A year after it shook up China’s stodgy banking sector with the launch of its Yu’ebao savings product, e-commerce leader Alibaba looks set to give the market another shot of needed innovation in a new tie-up with 7 major banks. This time the aim is to promote lending to small and medium-sized enterprises (SMEs), with a focus on manufacturers and especially exporters. Such companies often have difficulty getting loans from traditional banks for reasons I’ll explain shortly. Thus this new partnership aims to use Alibaba’s mountains of financial data on these smaller companies to help the banks better understand underserved SMEs that are a critical player in China’s economy.
From a more political perspective, this new tie-up also looks like an attempt by Alibaba to make peace with the big banks, which have complained loudly about unfair competition ever since the launch of Yu’ebao last year. That looks like a shrewd move by Alibaba as it tries to aggressively expand into financial services, since it’s much more prudent to win over these well-connected state-run giants as allies rather than face them as enemies.
Alibaba was unusually low-profile in the announcement of its latest tie-up, whose new banking partners will include national giants Bank of China (HKEx: 3988; Shanghai: 601398) and China Construction Bank (HKEx: 939; Shanghai: 601939), as well as regional powerhouses like China Merchants Bank (HKEx: 3968; Shanghai: 600036) and Bank of Shanghai. (Chinese article) The low-profile nature of the announcement is probably because Alibaba is in a quiet period as it prepares for New York listing that could be the biggest technology IPO of all time.
But that doesn’t change the fact that this new partnership looks quite revolutionary. Under the arrangement, Alibaba will provide its expertise at dealing with SMEs, together with its extensive data on their business activities, to help banks better evaluate the risk of lending to such companies. China’s big state-run lenders are more used to lending to other big state-run companies, which have many assets that can act as collateral and also have an implicit guarantee that the government won’t allow them to fail.
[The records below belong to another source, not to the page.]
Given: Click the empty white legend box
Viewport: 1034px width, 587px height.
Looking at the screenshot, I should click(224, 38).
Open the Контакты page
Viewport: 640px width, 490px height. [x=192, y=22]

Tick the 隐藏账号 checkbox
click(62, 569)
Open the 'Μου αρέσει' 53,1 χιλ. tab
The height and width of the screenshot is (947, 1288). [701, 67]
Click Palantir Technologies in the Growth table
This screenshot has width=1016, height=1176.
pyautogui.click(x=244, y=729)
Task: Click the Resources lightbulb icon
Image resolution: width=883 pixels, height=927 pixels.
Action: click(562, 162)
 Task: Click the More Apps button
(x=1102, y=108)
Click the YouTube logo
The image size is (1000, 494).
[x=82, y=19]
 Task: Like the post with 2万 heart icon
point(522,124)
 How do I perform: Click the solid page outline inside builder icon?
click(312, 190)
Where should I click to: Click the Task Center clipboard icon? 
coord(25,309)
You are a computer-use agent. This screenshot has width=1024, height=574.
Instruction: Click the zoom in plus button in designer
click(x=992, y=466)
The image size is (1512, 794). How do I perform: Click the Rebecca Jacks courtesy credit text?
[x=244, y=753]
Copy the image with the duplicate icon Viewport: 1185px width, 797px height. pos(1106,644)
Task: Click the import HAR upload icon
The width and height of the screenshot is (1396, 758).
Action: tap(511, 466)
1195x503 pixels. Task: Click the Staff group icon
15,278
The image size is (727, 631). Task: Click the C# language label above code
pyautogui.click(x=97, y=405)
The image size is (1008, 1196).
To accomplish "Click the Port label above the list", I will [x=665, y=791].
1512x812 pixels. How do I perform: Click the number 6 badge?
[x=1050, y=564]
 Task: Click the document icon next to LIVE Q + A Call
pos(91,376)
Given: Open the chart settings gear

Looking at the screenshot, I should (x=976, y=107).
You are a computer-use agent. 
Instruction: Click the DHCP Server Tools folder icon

By comparison, many of these SMEs are private and lack major collateral, most often real estate, that banks often require before granting loans. Under the new arrangement, Alibaba and its lending partners will provide loans of up to 10 million yuan ($1.6 million) to qualified customers. Alibaba will rely on the huge amount of data it has about those customers, including their previous online transactions and customer ratings, to try to accurately gauge their creditworthiness.
This kind of partnership looks like a smart one, since Alibaba isn’t officially allowed to engage in banking services but has a huge amount of data that could help it to understand the credit needs and qualifications of its users. At the same time, big state-run banks are under government pressure to lend more to these privately owned SMEs, which are becoming an increasingly important part of the Chinese economy.
Alibaba’s launch of Yu’ebao a year ago looked like a similarly revolutionary product, providing a strong alternative to traditional savings accounts. In that instance Alibaba teamed up with a fund management company to offer the product, which was pegged to money markets that offered better returns than strictly regulated bank savings accounts. But banks complained that Alibaba and a host of imitators were creating a big risk for depositors, since Yu’ebao accounts weren’t subject to the same strict regulatory requirements that banks must follow.
This new alliance looks equally innovative to Yu’ebao, and has the added advantage of bringing in the banks as allies rather than foes. Accordingly, this could become an important and less controversial new business for Alibaba, and we could also see some of the nation’s other top e-commerce players like JD.com (Nasdaq: JD) follow soon with their own copycat products.
Bottom line: Alibaba’s new lending partnership with major banks looks like a well conceived project with good chances for success, combining its SME ties with the banks’ financial background.